These models belong to a family of hierarchical approaches that separate the treatment of the quantum mechanical system from the environment. Varying choices for representing this environment result in varying groups of methods, each with their own ideal applications. For example Quantum Mechanics has been coupled with Molecular Mechanics (QM/MM) thus retaining atomistic details of the embedding system while still treating it with a less computationally intensive scheme. The drawback of such an approach is perhaps not going far enough in terms of cost reduction, since a statistical sampling is still required for the environment configurations. Additionally the accuracy of such an approach is strictly dependent on the quality of the classical parameterization used to describe the components within the environment.

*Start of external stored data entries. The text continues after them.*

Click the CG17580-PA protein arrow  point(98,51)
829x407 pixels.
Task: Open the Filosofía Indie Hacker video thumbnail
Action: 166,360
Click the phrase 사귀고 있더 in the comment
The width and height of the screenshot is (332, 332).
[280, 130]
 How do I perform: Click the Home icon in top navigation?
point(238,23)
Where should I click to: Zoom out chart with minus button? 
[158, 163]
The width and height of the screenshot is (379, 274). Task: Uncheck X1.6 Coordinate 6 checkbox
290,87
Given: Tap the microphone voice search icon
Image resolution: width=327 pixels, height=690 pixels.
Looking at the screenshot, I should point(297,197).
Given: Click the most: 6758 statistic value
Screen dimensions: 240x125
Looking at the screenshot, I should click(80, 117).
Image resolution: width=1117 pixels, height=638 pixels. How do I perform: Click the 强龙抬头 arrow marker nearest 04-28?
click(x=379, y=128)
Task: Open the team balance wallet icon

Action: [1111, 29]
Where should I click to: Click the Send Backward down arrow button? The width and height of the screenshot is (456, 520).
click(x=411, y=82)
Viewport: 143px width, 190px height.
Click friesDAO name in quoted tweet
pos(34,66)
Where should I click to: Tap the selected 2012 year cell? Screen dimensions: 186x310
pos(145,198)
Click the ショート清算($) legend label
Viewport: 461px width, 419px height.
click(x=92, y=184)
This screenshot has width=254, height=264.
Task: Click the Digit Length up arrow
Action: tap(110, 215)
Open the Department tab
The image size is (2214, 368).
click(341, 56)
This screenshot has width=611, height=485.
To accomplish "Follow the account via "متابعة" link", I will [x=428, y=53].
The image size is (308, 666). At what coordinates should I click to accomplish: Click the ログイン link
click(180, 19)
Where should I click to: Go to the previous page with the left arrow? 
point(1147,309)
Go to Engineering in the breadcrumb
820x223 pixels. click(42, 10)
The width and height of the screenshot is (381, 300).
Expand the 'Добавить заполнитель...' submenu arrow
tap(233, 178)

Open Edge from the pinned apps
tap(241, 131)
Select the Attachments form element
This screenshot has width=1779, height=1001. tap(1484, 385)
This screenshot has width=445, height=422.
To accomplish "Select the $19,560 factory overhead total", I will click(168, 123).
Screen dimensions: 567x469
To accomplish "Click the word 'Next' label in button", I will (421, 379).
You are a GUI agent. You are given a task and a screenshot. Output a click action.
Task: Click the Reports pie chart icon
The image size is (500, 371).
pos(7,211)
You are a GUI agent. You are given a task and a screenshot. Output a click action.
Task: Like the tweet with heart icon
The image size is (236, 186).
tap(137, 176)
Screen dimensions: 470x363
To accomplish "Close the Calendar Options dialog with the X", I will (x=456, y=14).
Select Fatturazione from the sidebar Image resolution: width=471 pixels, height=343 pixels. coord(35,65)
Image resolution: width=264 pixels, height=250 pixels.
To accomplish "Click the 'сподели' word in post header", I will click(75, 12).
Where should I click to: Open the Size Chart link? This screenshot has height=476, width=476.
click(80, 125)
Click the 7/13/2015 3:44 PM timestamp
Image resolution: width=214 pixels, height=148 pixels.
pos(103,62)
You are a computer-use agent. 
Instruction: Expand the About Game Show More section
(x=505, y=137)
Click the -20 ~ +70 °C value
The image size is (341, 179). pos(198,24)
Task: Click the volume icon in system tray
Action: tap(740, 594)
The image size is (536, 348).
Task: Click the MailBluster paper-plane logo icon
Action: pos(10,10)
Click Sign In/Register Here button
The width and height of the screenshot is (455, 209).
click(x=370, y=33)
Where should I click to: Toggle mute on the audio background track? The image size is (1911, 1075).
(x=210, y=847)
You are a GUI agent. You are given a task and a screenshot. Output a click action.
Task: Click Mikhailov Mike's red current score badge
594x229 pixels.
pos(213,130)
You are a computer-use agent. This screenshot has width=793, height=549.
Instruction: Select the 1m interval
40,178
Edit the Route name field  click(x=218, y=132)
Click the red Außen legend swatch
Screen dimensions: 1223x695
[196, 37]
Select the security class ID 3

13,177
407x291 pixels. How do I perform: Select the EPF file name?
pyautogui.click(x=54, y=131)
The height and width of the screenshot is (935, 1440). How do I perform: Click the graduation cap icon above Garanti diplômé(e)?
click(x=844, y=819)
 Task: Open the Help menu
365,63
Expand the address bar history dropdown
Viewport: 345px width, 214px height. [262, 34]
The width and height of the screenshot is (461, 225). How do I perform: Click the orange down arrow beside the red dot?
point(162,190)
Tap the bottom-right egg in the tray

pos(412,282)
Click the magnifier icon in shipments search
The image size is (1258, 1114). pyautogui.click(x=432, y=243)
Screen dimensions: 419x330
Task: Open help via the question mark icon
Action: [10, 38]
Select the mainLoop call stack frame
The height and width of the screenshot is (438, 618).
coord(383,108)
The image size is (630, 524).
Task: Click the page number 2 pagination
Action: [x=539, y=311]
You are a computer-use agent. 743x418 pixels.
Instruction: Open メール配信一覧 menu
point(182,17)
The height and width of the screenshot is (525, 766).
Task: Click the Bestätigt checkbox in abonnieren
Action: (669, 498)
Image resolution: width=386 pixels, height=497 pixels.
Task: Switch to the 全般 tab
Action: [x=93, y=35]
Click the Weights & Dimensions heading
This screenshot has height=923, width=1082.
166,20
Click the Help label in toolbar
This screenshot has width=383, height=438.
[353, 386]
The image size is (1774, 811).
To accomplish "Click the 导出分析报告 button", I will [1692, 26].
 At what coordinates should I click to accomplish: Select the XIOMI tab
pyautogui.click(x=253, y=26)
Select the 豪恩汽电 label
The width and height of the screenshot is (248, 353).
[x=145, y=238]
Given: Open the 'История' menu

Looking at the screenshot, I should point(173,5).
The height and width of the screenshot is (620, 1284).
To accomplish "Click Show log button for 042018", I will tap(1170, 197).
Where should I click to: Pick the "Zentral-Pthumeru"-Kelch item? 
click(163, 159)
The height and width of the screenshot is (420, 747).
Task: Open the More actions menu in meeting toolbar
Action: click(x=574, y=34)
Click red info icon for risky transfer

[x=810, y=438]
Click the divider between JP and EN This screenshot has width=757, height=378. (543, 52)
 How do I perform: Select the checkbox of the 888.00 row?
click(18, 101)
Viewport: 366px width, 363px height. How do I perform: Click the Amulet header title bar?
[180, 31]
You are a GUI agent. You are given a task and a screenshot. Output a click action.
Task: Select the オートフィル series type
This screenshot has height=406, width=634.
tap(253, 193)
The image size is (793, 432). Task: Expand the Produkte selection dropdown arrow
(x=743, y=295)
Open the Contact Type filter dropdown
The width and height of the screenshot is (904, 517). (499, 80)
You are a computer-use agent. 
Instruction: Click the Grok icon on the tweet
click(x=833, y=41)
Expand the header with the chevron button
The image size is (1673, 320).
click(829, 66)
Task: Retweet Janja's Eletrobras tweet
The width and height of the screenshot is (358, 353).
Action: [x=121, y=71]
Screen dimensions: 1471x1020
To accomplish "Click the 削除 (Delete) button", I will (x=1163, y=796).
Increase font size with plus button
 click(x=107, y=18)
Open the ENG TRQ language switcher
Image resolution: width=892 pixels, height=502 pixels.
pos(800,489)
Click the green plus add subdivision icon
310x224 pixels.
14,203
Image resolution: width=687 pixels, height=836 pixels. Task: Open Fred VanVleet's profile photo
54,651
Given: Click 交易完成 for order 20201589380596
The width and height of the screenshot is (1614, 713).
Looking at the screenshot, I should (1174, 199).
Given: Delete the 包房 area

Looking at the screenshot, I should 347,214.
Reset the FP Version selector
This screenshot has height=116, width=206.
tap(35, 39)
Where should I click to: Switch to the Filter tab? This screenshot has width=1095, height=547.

Continuum models go one step further, now removing atomistic details in the environment under the assumption that a statistical average of the environment results in a homogenous continuum. This can be justified for many solvent systems (with the exception of perhaps solvent atoms close to the QM system, in certain scenarios). One popular continuum model within the chemistry community is the Polarizable Continuum Model (PCM), which has been progressively extended and optimized for simulation stability and speed over the years. The breakthrough in the field of condensed matter was the Fattebert and Gygi (FG) model, which kickstarted substantial interest and many publications in the following years. The continuum models implemented in Environ are in some ways derived from the ideas presented in the PCM and the FG model. These have been successfully applied to neutral liquids and electrolyte solutions, with periodic crystal structures and small isolated molecules.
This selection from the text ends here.